Latin phrase meaning "first among equals"

Primus inter pares is a Latin phrase meaning first among equals. (Note: Grammatically, the expression refers to a single male figure. A female would be prima inter pares and the plurals of both forms would be primi inter pares and primæ inter pares in the nominative case and primos inter pares and primas inter pares in the accusative. All these forms are exceedingly rare in English usage, however.) It is typically used as an honorary title for someone who is formally equal to other members of their group but is accorded unofficial respect, traditionally owing to their seniority in office.

Various modern figures such as the prime minister in parliamentary systems, the president of the Swiss Confederation, the chief justice of the United States, the chief justice of the Philippines, the archbishop of Canterbury of the Anglican Communion, the chair of the Federal Reserve in the United States and the ecumenical patriarch of Constantinople of the Eastern Orthodox Church fall under both senses: bearing higher status and various additional powers while remaining still merely equal to their peers in important senses.

Historically, the princeps senatus of the Roman Senate was such a figure and initially bore only the distinction that he was allowed to speak first during debate. After the fall of the Republic, Roman emperors originally referred to themselves only as princeps despite having enormous power.

== National use ==

===China===
In the People's Republic of China, which was placed under the collective leadership of the Politburo Standing Committee the term "first among equals" was often used to describe China's paramount leader.

===Commonwealth usage===
====United Kingdom====

The term "prime minister" can be compared to "primary minister" or "first minister". Because of this, the prime ministers of many countries are traditionally considered to be "first among equals" – they are the chairman or "head" of a cabinet rather than holding an office that is de jure superior to that of ministers.
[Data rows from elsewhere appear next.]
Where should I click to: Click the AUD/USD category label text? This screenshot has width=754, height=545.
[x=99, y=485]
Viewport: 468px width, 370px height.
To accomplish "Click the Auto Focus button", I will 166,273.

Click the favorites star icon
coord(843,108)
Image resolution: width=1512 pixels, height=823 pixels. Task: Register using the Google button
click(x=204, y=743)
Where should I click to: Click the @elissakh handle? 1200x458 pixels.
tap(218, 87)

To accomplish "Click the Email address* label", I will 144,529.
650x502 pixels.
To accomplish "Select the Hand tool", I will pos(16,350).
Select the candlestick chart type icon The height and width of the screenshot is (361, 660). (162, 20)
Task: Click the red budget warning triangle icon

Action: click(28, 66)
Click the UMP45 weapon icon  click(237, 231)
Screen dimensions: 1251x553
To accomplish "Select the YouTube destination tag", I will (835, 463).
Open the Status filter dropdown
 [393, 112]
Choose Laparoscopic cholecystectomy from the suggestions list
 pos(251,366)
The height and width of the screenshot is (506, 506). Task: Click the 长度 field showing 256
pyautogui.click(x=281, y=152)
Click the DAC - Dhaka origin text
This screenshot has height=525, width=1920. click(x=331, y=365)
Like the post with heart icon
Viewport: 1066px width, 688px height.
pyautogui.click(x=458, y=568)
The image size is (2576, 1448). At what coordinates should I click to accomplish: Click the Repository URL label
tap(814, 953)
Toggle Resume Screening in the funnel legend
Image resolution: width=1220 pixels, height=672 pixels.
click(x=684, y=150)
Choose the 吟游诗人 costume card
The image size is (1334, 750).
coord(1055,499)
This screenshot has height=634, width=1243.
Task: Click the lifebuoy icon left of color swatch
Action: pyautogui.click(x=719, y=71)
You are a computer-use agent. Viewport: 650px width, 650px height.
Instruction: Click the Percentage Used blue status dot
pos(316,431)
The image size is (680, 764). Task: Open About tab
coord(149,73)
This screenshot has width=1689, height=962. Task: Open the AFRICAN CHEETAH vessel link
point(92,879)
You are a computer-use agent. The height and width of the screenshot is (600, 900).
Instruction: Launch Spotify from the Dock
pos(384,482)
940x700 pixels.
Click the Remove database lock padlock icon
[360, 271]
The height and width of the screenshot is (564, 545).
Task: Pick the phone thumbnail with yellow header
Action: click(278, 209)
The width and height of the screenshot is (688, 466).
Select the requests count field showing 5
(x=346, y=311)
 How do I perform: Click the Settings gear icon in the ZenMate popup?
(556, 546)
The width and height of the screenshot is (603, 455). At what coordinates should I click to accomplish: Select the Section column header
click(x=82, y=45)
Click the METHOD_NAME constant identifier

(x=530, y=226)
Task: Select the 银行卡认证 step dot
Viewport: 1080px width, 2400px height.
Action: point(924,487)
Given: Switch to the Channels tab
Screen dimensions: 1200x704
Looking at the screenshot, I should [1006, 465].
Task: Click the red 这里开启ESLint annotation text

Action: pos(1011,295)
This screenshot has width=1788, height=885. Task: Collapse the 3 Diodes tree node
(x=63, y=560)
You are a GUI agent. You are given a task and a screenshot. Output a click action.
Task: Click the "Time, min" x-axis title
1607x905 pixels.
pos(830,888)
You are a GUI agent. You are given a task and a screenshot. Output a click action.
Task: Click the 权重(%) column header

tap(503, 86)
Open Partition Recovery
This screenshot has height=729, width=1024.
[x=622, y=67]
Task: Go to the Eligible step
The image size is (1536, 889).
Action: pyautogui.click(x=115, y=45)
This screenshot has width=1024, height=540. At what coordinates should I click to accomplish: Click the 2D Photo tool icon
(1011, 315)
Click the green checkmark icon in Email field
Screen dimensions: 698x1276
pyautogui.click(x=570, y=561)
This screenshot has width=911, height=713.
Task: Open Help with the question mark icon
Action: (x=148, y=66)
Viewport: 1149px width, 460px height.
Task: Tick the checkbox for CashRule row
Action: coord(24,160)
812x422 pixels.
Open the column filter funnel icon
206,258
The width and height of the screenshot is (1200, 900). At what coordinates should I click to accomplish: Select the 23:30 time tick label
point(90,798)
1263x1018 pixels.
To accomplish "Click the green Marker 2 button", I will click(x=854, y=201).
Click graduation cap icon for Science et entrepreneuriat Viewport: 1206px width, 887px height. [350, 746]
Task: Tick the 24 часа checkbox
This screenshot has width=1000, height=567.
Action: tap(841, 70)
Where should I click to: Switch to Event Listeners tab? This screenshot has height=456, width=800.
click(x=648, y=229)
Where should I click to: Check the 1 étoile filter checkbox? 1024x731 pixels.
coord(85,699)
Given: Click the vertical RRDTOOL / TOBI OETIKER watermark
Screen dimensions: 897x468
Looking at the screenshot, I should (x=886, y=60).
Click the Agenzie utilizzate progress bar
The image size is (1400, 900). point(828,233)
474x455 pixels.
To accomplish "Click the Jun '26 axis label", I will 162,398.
The prime minister of the United Kingdom has frequently been described as "first among equals". In the UK, the executive is the Cabinet, and during Hanoverian times a minister had the role of informing the monarch about proposed legislation in the House of Commons and other matters. In modern times, however, although the phrase is still occasionally used, it understates the powers of the prime minister, which now include many broad, exclusive, executive powers over which cabinet members have little influence.

First Among Equals is the title of a popular political novel (1984) by Jeffrey Archer, about the careers and private lives of several men vying to become British prime minister. It was later adapted into a ten-part TV series, produced by Granada Television.

====Federal government in Commonwealth realms====
In the federal Commonwealth realms in which King Charles III is head of state as constitutional monarch, a governor-general is appointed by the King-in-Council to represent the King during his absence. The governor-general typically appoints the leader of the political party holding at least a plurality of seats in the elected legislature to be prime minister, whose relationship with the other ministers of the Crown is in theory said to be that of a primus inter pares, or "first among equals".

====Australian states====
In Australia, the governor-general of Australia, is "first among equals" of the governors.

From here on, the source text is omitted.